1 of 8

Autoscaling Hosts

Autoscale your Host workloads in DuploCloud

DuploCloud supports various ways to scale Host workloads, depending on the underlying AWS services being used.

Autoscaling Groups (ASG)
ECS Auto Scaling
Autoscaling in Kubernetes

Autoscaling Groups (ASG)

Create Autoscaling groups to scale EC2 instances to your workload

Configure Autoscaling Groups (ASG) to ensure the application load is scaled based on the number of EC2 instances configured. Autoscaling detects unhealthy instances and launches new EC2 instances. ASG is also cost-effective as EC2 Instances are dynamically created per the application requirement within minimum and maximum count limits.

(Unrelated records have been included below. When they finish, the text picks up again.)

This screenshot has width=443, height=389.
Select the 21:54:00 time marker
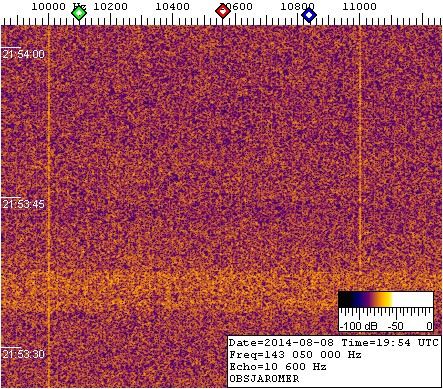(23, 54)
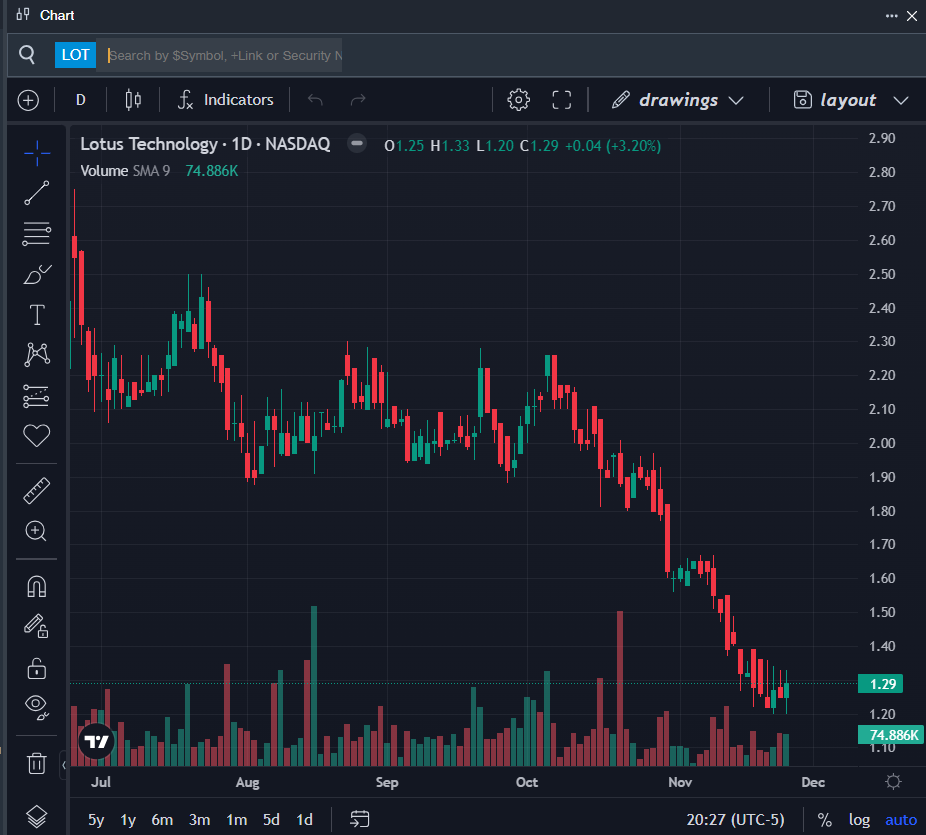926x835 pixels.
Task: Select the Text annotation tool
Action: point(37,315)
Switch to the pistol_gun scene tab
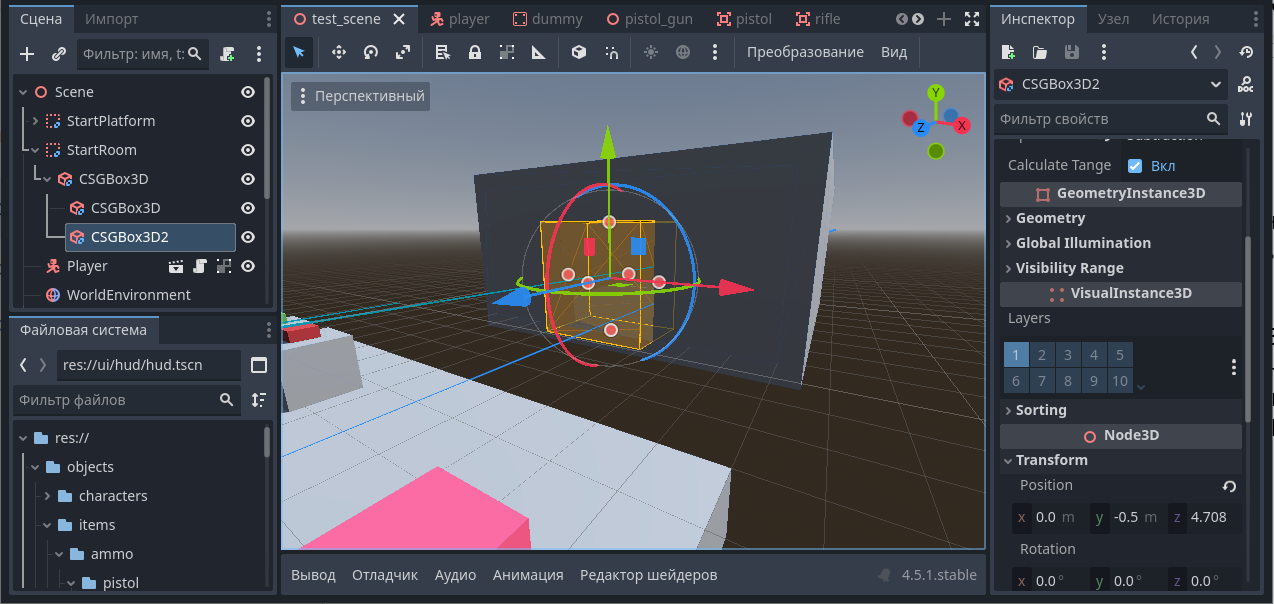The width and height of the screenshot is (1274, 604). (x=649, y=19)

For cluster autoscaling, enable the Cluster Autoscaler option in your Infrastructure before creating an ASG.

Creating Autoscaling Groups (ASG)

In the DuploCloud Portal, navigate to Cloud Services -> Hosts.
In the ASG tab, click Add. The Add ASG page is displayed.
In the Friendly Name field, enter the name of the ASG.
Select Availability Zone and Instance Type.
In the Instance Count field, enter the desired capacity for the Autoscaling group.
In the Minimum Instances field, enter the minimum number of instances. The Autoscaling group ensures that the total number of instances is always greater than or equal to the minimum number of instances.
In the Maximum Instances field, enter the maximum number of instances. The Autoscaling group ensures that the total number of instances is always less than or equal to the maximum number of instances.
Optionally, select Use for Cluster Autoscaling.
Select Advanced Options. The Advanced Options section displays.
Fill in additional fields as needed for your ASG.
Click Add. Your ASG is added and displayed in the ASG tab.

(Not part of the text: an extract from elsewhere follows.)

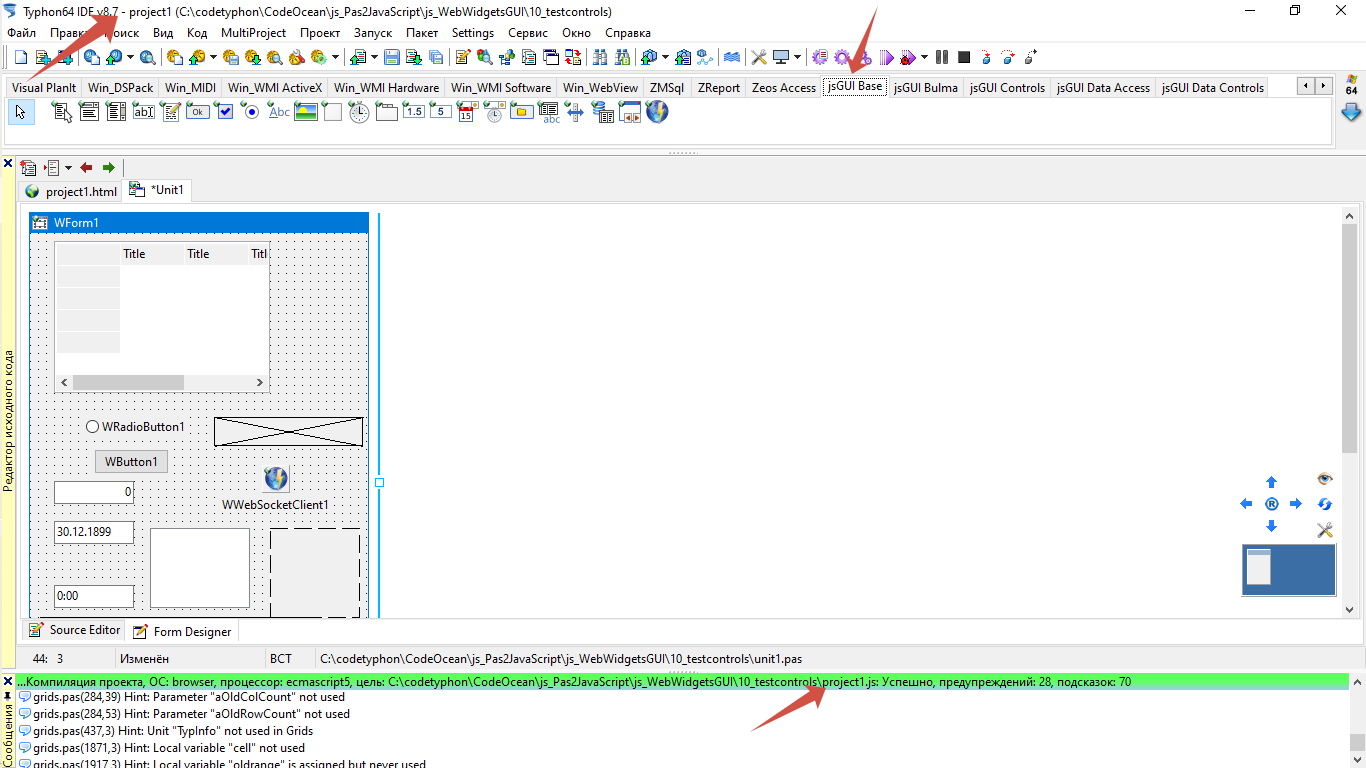Select the globe web client palette component
The height and width of the screenshot is (768, 1366).
click(657, 112)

In the Friendly Name field, enter the name of the ASG.
Select Availability Zone and Instance Type.
In the Instance Count field, enter the desired capacity for the Autoscaling group.
In the Minimum Instances field, enter the minimum number of instances. The Autoscaling group ensures that the total number of instances is always greater than or equal to the minimum number of instances.
In the Maximum Instances field, enter the maximum number of instances. The Autoscaling group ensures that the total number of instances is always less than or equal to the maximum number of instances.
Optionally, select Use for Cluster Autoscaling.
Optionally select Advanced Options, and complete additional fields as needed.
Click Add. Your ASG is added and displayed in the ASG tab.

Viewing Hosts in Autoscaling Groups

To view the hosts in an Autoscaling group, follow these steps:

In the DuploCloud Portal, navigate to Cloud Services -> Hosts.
Select the ASG tab.
In the NAME column, select the ASG for which you want to view Hosts.
Select the Hosts tab. A list of individual Hosts displays.

Creating an Amazon EC2 Autoscaling Policy

Refer to AWS Documentation for detailed steps on creating Scaling policies for the Autoscaling Group.

Launch Templates

Managing Launch Template Versions for Autoscaling Groups (ASG) in DuploCloud

Launch templates define the configuration for instances in an Auto Scaling Group (ASG). They specify key settings such as the instance type, AMI, and other parameters that determine how new instances are launched. DuploCloud allows you to create multiple launch template versions, each with its own unique settings (e.g., instance type, AMI, etc.). You can easily switch between versions as your requirements evolve. One version can be set as the default, and updates to the launch template can be applied to both new and existing instances by using the Instance Refresh feature.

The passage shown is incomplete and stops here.